Charles W. Ramsey, Donny W. Steinbach and David W. Rideout*
Knowing how to tell the age of an animal has been an important skill for managers and users of animals for hundreds of years. Selecting an animal the right age for a particular use was a mark of an experienced herdsman.
Cattle Producers use well established criteria based on the replacement of front teeth for determining the age of their livestock. Horsemen also use the pattern of eruption of permanent teeth to age their animals. However, since horses live many years after growing permanent teeth, horsemen also use the degree of wear on the teeth as indicators of age.
Wildlife biologists applied these techniques to aging deer. They found that deer shed and replace all front teeth (incisiform milk teeth) by 7 months of age. Thus, they could not determine the age of an adult deer solely by examining the replacement of front teeth.
The teeth of all mammals wear as an animal chews its food. Soft parts of the cheek teeth wear more than hard parts. Biologists found that in large herbivores such as deer, elk and antelope, the ridges on the top of the cheek teeth (crests) wore in a predictable manner. As the hard, white outer coat (enamel) wore away an increasing amount of the softer, dark inner core of each tooth (dentine) was exposed.
By examining animals of known age, biologists found that the tooth ridges next to the tongue (lingual crests) were best for comparisons. They developed criteria for identifying age classes based on the width of exposed dentine compared to the adjacent enamel in particular teeth.
Texas wildlife biologists and technicians tested the technique with white-tailed deer of known ages. ?They found a small percentage of animals whose teeth did not fit the criteria for their corresponding age class, but these were only a single year off. The most common error was overestimation the age of mature animals (4+ years of age) by 1 year.
The biologists learned that it was best to ue multiple criteria to describe deer age classes, because accident, deformity or individual differences can cause unusual wear on any single tooth. They found that using multiple characteristics tended to be self-correcting and allowed them to age a deer even with a missing tooth.
*Extension wildlife specialist and Extension program leader for wildlife and fisheries sciences, The Texas A&M University System; and Texas Parks and Wildlife Department technical guidance biologist.
Using the technique
Position the head so that you can see the teeth in the lower jaw. If the deer has been dead for several hour, you may need to use a jawbreaker to open the jaws before proceeding further. Insert the small end of the tool in front of the cheek teeth and rotate the handle to 90 degrees. Rinse the teeth with water if necessary.

### AVAILABLE DATA
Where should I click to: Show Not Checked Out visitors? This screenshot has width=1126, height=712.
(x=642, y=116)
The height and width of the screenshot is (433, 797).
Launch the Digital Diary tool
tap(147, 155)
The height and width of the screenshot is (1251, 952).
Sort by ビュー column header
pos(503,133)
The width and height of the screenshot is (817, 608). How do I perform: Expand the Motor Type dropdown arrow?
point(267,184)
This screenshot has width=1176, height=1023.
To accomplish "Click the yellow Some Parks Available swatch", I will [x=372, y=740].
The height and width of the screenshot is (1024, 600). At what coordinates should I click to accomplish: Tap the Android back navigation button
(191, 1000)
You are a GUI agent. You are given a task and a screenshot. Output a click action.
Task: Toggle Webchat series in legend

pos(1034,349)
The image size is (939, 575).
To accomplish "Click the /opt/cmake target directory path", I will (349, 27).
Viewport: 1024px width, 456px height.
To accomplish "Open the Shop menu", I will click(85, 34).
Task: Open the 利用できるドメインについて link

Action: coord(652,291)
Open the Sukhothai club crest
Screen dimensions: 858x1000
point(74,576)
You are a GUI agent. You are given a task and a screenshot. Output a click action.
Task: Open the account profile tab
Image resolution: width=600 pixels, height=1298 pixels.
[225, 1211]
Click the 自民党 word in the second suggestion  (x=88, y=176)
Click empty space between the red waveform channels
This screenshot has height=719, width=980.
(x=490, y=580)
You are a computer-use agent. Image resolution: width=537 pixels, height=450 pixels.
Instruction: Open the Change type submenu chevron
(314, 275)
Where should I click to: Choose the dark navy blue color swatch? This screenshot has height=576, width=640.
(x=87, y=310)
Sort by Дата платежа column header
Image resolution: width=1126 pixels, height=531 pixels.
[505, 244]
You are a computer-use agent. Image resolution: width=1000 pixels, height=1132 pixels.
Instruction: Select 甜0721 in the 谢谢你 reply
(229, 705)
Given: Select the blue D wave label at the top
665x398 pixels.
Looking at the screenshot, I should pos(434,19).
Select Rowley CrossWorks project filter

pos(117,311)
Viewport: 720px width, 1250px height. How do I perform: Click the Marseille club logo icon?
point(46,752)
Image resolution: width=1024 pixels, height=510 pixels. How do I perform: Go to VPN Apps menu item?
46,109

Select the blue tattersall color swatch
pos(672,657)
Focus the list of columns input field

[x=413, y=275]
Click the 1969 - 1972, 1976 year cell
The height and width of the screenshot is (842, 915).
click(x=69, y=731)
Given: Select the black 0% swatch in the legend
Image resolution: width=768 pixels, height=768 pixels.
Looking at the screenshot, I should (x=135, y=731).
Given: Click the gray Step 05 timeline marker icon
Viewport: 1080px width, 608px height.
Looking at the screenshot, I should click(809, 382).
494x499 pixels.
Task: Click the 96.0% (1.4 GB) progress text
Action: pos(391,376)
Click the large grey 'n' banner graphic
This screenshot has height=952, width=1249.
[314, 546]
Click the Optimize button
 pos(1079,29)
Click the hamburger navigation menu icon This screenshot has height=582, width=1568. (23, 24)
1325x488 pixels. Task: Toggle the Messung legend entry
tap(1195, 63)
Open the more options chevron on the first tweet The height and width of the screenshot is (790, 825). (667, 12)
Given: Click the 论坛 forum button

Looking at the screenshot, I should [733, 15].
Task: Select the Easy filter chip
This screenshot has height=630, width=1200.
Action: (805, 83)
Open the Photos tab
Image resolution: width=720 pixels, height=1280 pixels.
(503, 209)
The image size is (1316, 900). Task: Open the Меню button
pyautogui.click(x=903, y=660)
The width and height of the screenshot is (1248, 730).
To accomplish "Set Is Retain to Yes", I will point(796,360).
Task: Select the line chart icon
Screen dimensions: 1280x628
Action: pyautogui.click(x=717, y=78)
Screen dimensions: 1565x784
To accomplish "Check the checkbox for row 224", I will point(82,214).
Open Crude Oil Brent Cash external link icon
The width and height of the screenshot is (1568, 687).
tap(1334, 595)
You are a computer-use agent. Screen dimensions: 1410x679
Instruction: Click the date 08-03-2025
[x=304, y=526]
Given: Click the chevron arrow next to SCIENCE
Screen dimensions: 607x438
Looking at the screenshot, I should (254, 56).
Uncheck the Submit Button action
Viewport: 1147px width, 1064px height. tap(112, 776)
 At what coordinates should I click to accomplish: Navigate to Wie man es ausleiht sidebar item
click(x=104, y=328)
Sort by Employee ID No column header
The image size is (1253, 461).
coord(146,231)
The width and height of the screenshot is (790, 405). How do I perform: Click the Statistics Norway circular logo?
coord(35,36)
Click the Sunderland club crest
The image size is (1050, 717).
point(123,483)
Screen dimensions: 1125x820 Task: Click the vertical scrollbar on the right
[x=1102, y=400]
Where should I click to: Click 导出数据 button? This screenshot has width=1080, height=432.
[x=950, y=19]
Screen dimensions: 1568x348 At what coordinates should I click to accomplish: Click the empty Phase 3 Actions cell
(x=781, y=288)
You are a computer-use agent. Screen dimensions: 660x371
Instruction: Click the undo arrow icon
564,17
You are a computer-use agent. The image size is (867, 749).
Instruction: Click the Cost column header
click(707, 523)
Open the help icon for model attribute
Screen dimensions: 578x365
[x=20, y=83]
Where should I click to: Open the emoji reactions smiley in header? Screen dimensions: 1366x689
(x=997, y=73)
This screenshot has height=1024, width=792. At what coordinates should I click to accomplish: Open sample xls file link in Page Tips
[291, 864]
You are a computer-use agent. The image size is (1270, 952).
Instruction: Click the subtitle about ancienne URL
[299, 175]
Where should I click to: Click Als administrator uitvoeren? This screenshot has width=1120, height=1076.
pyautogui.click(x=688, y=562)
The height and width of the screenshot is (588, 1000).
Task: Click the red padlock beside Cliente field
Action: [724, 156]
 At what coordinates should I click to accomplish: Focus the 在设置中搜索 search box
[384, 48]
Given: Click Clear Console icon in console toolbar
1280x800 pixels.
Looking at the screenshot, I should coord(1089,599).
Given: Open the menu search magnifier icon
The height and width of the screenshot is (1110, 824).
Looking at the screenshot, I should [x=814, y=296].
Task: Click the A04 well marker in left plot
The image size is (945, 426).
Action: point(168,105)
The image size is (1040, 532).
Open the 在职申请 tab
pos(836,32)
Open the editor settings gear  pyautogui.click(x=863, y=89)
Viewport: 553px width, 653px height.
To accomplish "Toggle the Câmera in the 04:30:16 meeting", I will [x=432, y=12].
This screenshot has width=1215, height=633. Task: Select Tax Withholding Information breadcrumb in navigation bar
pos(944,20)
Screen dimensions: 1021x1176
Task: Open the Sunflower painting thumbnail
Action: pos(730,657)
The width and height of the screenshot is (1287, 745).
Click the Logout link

### WORK INSTRUCTION
Continue the text on aging deer by their teeth from where it stops. None of the data is needed here.

### ANSWER AREA
Examine both sides of the lower jaws and select the one which looks normal (no broken teeth or deformed jaw). Use a flashlight to see the teeth clearly for aging.
It is much easier to examine the teeth with the lower jaw detached from the carcass, so if the deer’s head is not to be mounted, but open the cheek and remove a lower jaw with a knife or lopping shears. Be sure to tag the extracted jaw so that it can be matched with the other recorded measurements of the carcass.
If you plan to have the head mounted, do not cut the cheeks or any part of the neck above the shoulders. You may remove a jaw without cutting the cape by using a jawbreaker-extractor and lopping shears. Turn the deer’s head upright. As you straddle the neck, insert the jawbreaker between the cheek and gum and push downward to separate the muscle tissue from the skin.
Next, insert the lopping shears so that the blade is over the tongue and the cutting bar is to the outside of the lower jaw to be cut. Cut through the lower jaw where it curves upward and try to make the cut parallel to the roof of the mouth. Press downward on the shears as you cut through the bone completely.
After severing the bone, insert the jawbreaker-extractor horizontally and hook the loop over the cut end of the lower jaw (see Figure 1). Place one hand underneath the jaw to help guide it over the lip of the puller. Once secured, stand on the neck of the animal and pull up to extract the jaw. Continue to pull until the puller reaches the front of the jaw, then rotate the puller about 90 degrees to break the jaws apart in front. The jaw is then free and can be pulled out.